La perra (2026), by Dominga Sotomayor
"Can an animal be the vessel for everything a person didn't know how, or wasn't able, to process?"
Everyday Guilt
Can an animal be the vessel for everything a person didn’t know how, or wasn’t able, to process? La perra, the new film by Chilean director Dominga Sotomayor, never asks these questions out loud. But it thinks them in every scene, and that is what makes it more than just an interesting work.
Sotomayor’s cinema has always been a cinema of the unspoken. Her films work with the surface of things — everyday gestures, silences between people who know each other too well, landscapes that function not as backdrop but as mood — to reveal what lives underneath. In La perra, that mechanism reaches a notable maturity. The relationship between a woman and the puppy she adopts almost on impulse is not a love story between human and animal. It is an exploration of the need to protect, and of what happens when that need has no clear origin or certain destination. The question that runs through the entire film, though never stated, is how much of what we call affection is really a form of control, and how much of that control is really fear.

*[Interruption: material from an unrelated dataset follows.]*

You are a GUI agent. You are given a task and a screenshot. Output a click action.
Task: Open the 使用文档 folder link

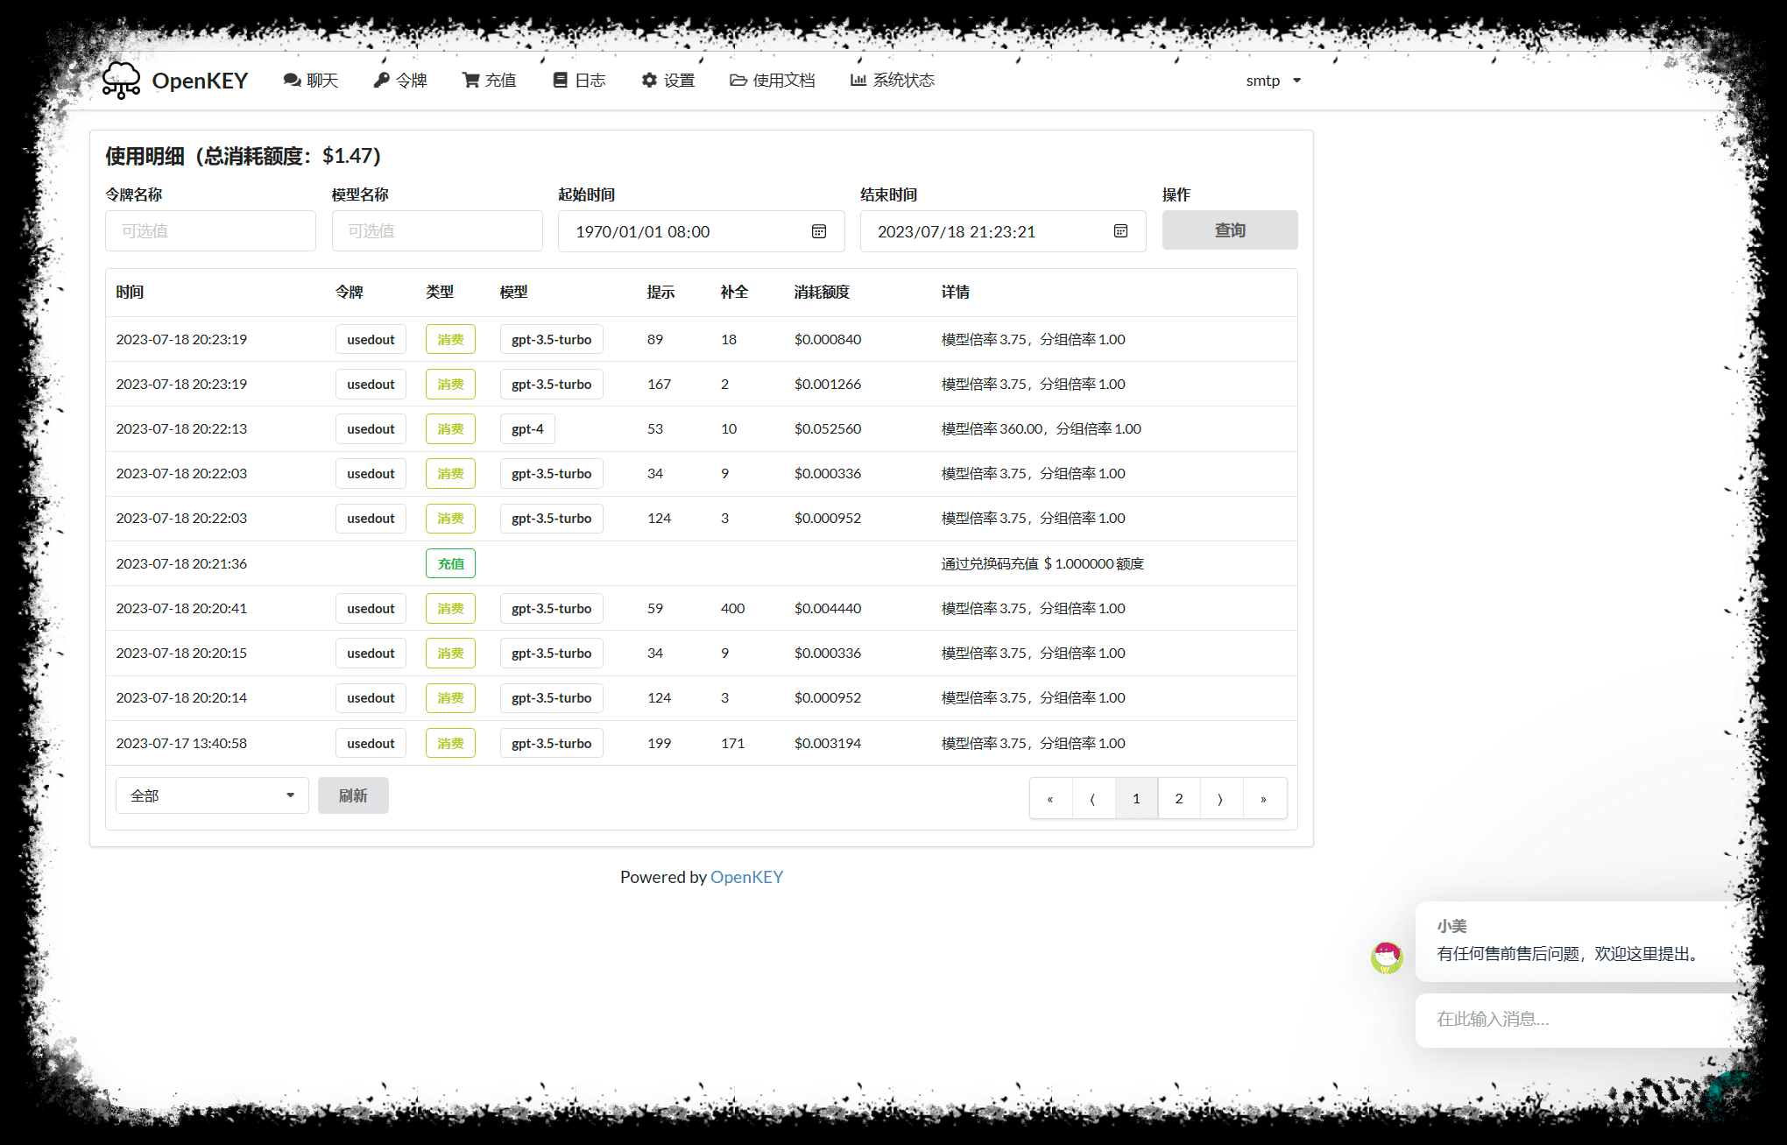tap(773, 81)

There is an idea that La perra develops exceptionally well: that trauma is not overcome, it is relocated. That a person can build a functional life, even a quiet one, while carrying something inside that has not yet finished happening. The past in this film does not burst in dramatically but returns through the cracks, triggered by the unexpected. The disappearance of a dog can unearth the disappearance of a child. The fear of losing something small can be the echo of a loss that was never fully processed. Sotomayor understands that this is how grief actually works: not in a linear or orderly way, but like a tide that rises and falls and sometimes covers things we thought were safe.
It is also a film about the illusion of reciprocity. One of its boldest gestures is its refusal to turn the animal into a comfortable metaphor for unconditional loyalty. Yuri is not loyal in the way dogs are loyal in movies. He has his own logic, his own instincts, his own way of relating to the world that does not pass through human expectations. And that, rather than being a narrative disappointment, is a statement of intent. The film asks whether we are capable of loving something on its own terms, without turning it into a mirror of our own needs. The answer, at least for Silvia, is not a simple one.
Sotomayor makes her Cannes debut with a work that confirms her place among the most rigorous directors in contemporary Latin American cinema. What distinguishes her filmmaking is not only formal precision but a way of looking at characters that refuses easy judgment. Her protagonists are neither victims nor heroes. They are people who carry things, and carry them imperfectly, sometimes clumsily, always recognizably. In that sense, La perra is also a reflection on guilt — not the spectacular guilt of great tragedies, but that other, more everyday and harder-to-name guilt: the guilt of having been present and not having acted, of not knowing whether what you did or didn’t do changed anything, of living with a question that has no verifiable answer. That kind of guilt is not confessed or absolved. It is carried.
La perra creates the conditions for certain questions to be felt with an unusual clarity. Leaving this film without knowing exactly what to think is not a limitation: it is the point. The unease it leaves behind is productive — the kind that demands you keep thinking long after the credits have rolled.